Exercise >> Beneath this line are the data; copy exactly the part of them that opens with the line containing "Task: Open the @golden.14x mention" and closes with the line containing "Task: Click the 43 paid-orders circle", and only that part.

Data listing >>
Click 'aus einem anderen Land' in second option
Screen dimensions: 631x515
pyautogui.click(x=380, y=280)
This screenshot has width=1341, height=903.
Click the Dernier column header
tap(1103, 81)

...

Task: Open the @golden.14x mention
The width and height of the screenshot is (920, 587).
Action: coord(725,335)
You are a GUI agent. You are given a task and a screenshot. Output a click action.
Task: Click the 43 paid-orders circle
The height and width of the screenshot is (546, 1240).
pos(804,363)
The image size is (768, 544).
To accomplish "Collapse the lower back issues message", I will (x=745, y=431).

Solved problem >>
Task: Open the @golden.14x mention
The width and height of the screenshot is (920, 587).
Action: coord(725,335)
You are a GUI agent. You are given a task and a screenshot. Output a click action.
Task: Click the 43 paid-orders circle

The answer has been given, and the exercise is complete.